Un giovane tecnico del suono la aiuta a riprodurlo in uno studio di registrazione, ma Jessica ha la consapevolezza che quell’onda d’urto che la scuote non risponde alla fisica degli elementi, ma a quella degli eventi: è piuttosto una memoria inconscia, che disappartiene al corpo che la ricorda e corrisponde semmai alla stratificazione del tempo in cui è immersa. L’istinto la porta infatti a seguire Agnes (che ha le risonanze di Jeanne Balibar), una archeologa che studia i resti umani ritrovati in un tunnel, e la deriva nel passato che ne consegue mette Jessica in contatto con Hernan, un pescatore che si ricorda le vite precedenti e non dimentica mai nulla: terabyte, anzi petabyte di memoria organica, che non si può cancellare e che la connette con la ragione di quel suono da cui è scossa. Una ragione che sta nel passato, ovvero nel futuro…È evidente che per Apichatpong Weerasethakul la circolarità del tempo corrisponde alla ragione stessa del filmare: il suo sguardo attraversa la stratificazione degli eventi storici e narrativi con una profondità di campo che gli permette di tenere insieme l’alfa e l’omega, senza la pretesa di una coerenza che non ragioni in termini di tridimensionalità spirituale.

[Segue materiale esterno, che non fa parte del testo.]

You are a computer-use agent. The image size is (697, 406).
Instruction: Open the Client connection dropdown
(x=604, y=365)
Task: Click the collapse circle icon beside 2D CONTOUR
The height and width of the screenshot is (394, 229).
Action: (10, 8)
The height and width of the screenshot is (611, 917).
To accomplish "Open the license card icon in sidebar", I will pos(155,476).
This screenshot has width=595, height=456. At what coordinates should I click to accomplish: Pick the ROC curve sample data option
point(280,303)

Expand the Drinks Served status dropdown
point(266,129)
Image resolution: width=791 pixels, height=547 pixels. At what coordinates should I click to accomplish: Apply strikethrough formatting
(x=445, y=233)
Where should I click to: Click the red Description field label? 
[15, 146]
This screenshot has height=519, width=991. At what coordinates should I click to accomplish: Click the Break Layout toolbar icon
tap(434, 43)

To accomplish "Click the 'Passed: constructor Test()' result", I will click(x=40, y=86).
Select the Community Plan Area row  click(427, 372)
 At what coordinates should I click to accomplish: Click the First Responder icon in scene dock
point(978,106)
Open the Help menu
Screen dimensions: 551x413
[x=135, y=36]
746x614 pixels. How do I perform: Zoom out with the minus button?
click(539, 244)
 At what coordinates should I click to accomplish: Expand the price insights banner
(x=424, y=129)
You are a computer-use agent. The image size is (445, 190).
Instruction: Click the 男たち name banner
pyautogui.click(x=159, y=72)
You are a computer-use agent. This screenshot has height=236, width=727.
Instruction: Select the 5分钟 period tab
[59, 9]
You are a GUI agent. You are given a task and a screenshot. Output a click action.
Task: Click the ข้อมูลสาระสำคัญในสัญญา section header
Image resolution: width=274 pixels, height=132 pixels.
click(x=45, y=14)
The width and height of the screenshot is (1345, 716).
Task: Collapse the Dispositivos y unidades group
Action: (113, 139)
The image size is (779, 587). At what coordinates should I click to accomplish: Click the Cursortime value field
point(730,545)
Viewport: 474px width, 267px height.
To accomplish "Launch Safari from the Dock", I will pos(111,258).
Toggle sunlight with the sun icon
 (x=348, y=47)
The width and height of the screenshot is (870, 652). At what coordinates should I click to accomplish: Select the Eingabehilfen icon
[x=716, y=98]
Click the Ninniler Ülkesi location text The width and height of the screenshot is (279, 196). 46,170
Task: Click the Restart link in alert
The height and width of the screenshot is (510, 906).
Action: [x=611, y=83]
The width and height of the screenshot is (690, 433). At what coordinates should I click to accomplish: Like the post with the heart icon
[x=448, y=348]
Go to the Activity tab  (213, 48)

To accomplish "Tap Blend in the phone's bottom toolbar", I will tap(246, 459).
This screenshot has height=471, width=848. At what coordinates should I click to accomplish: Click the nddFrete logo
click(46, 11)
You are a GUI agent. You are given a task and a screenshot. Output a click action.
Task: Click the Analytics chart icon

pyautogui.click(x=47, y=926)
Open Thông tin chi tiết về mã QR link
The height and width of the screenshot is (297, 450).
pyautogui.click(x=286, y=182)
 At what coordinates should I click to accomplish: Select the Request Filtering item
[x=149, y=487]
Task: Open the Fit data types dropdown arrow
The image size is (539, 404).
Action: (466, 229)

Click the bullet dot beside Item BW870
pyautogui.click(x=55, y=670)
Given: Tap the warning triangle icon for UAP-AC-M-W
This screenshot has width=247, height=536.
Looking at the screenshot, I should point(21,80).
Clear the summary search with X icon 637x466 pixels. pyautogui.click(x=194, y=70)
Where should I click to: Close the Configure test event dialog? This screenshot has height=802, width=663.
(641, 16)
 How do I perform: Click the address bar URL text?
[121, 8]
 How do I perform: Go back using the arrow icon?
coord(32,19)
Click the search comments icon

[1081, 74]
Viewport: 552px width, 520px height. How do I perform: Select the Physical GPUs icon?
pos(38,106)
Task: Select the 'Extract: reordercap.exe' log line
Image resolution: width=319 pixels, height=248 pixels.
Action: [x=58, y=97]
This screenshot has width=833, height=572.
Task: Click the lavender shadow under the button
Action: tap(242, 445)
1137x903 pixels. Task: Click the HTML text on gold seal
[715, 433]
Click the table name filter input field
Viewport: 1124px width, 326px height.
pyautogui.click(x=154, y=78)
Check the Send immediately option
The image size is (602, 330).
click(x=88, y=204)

Un film come Memoria ne è la testimonianza flagrante, proprio per la capacità che ha di alleggerire il peso della materia che mostra, liberarla in una forza d’urto impalpabile: è un film che nasce da un suono che non appartiene nemmeno alla fisica acustica, è la storia di un risveglio che risponde alla chiamata del tempo e esprime il ribaltamento del rapporto tra la Storia e l’Uomo. Una rivoluzione copernicana (sotto il monumento a Copernico Jessica si ritrova più volte) che toglie l’uomo dal centro dell’universo e lo reinserisce nell’orbita di eventi di cui è parte e non artefice. Tutto il cinema di Apichatpong Weerasethakul risponde a questa energia e Memoria ne rappresenta la forma plastica, col suo placido articolare questo ribaltamento di prospettive: Jessica è una sorta di Giovanna d’Arco che disincarna la Storia, non sente la voce di un dio, ma quella degli uomini e risuona del tempo dei loro astrali antenati…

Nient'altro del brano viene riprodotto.